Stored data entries
+--
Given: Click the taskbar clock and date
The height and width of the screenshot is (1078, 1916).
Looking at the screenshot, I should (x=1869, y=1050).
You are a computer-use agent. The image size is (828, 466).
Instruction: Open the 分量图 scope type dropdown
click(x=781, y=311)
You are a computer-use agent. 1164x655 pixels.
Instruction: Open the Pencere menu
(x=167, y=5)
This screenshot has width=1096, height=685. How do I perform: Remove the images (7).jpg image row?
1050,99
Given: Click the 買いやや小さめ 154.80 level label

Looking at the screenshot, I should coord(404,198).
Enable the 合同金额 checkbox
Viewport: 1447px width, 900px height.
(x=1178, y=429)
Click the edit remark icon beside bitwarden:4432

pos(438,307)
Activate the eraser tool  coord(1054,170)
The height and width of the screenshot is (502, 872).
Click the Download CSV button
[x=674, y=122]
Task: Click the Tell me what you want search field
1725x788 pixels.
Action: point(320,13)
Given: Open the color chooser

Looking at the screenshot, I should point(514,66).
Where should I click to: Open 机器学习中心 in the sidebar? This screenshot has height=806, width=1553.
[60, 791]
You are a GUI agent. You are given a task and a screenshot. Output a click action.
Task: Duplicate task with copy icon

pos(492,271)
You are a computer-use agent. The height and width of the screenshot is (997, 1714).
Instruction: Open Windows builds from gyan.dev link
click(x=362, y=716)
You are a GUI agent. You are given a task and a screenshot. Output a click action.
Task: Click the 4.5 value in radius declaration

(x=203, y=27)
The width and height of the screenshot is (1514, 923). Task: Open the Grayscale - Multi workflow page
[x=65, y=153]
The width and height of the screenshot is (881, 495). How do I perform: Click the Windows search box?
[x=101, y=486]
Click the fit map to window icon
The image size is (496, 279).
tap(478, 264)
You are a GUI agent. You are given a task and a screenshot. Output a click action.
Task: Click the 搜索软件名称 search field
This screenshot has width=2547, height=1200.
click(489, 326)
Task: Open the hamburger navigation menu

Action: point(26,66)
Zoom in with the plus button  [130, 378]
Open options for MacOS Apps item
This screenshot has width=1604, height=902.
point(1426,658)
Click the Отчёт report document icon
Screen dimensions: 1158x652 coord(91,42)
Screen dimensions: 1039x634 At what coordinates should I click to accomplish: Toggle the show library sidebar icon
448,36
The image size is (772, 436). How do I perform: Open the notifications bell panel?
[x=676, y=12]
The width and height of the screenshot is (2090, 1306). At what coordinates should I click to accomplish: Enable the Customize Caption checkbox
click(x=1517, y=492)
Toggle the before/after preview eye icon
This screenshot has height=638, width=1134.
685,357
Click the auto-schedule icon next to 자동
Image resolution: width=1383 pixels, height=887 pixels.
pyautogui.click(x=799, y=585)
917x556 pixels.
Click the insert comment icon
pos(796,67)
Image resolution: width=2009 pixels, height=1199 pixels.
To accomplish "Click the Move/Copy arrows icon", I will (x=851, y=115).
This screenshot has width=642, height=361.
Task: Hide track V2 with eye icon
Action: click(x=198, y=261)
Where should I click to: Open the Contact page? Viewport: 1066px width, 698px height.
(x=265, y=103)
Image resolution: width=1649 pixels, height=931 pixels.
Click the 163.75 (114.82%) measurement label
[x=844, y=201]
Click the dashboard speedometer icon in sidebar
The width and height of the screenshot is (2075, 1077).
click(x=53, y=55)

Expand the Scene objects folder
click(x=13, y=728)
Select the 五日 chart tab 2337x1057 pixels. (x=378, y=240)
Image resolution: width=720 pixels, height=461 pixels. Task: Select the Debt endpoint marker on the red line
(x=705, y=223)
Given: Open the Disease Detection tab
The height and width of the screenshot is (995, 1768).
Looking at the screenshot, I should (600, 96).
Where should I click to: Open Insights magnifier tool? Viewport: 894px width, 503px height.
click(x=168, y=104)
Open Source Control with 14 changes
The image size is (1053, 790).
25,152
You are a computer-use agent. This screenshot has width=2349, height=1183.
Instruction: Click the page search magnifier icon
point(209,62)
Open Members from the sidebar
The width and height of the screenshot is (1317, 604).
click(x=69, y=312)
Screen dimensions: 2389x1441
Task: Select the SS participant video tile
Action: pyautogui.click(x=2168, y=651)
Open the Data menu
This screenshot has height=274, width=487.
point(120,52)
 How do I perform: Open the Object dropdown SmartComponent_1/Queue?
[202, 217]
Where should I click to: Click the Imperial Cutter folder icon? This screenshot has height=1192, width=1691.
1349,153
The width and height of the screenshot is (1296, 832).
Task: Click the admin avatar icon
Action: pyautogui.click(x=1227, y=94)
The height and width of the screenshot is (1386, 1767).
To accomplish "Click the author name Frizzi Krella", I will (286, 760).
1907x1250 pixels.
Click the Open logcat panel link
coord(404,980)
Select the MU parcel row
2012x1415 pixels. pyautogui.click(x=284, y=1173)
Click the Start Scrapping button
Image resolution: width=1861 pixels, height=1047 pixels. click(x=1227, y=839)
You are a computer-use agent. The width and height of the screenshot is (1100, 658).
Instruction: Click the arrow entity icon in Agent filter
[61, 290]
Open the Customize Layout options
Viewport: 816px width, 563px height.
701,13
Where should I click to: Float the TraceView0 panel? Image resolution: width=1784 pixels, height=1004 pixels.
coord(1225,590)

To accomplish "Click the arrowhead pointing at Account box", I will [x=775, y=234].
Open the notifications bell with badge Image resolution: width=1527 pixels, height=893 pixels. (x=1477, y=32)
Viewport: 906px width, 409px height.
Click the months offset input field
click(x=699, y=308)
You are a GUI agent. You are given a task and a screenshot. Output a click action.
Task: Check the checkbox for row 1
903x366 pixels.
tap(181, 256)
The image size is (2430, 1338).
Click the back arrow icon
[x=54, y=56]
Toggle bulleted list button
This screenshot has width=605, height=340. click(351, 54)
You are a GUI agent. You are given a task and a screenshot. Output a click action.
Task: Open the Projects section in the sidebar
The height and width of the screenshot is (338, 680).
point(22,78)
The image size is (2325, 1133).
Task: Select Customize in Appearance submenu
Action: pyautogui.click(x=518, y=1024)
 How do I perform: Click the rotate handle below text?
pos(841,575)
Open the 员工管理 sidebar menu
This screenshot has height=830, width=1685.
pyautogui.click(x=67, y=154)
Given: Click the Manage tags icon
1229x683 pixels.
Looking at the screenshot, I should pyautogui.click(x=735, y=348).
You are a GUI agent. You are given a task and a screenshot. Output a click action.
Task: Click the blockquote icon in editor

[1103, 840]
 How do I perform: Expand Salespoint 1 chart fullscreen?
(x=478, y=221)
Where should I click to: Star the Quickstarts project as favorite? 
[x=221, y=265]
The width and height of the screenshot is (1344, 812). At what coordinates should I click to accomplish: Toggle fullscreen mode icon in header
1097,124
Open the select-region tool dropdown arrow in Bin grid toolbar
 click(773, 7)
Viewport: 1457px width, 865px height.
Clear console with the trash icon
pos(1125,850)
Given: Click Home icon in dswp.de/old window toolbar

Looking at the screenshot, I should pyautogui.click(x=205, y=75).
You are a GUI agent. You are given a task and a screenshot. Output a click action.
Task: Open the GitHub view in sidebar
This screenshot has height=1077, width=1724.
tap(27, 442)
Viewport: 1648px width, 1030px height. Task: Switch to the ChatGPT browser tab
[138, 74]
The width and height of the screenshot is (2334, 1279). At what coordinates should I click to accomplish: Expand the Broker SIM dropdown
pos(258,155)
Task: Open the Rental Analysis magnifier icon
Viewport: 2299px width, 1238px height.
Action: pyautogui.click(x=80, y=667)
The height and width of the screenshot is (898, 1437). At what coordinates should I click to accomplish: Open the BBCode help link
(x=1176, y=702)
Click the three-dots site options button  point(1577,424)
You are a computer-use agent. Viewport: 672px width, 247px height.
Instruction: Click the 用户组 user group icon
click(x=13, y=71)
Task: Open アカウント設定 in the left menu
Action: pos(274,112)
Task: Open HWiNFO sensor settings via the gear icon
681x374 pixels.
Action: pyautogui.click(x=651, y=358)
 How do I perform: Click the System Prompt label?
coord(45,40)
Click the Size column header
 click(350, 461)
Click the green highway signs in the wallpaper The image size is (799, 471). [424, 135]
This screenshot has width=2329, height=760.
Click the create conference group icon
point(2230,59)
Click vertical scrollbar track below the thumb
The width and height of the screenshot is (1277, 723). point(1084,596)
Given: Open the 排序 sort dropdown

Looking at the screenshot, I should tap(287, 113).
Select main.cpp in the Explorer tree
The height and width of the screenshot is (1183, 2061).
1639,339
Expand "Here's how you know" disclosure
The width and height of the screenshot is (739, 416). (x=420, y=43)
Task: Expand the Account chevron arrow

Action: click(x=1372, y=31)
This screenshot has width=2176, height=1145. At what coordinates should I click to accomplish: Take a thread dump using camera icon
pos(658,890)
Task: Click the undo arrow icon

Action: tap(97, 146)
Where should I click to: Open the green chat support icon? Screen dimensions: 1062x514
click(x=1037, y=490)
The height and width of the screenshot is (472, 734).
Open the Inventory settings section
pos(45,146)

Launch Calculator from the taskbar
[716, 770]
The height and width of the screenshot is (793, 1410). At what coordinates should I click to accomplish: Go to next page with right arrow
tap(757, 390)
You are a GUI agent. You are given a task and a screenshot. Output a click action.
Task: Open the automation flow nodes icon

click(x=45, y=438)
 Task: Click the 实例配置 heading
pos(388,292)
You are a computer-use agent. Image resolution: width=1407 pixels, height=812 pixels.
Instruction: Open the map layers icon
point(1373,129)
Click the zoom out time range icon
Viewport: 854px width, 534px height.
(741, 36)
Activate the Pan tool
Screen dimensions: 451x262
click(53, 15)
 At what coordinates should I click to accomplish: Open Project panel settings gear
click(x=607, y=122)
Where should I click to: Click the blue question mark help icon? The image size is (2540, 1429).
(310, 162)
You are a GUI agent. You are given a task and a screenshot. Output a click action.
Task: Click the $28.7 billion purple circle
+--
_Exercise aim_
Collect the lines of the records that include the string "Activate".

_Result_
Activate the eraser tool  coord(1054,170)
Activate the Pan tool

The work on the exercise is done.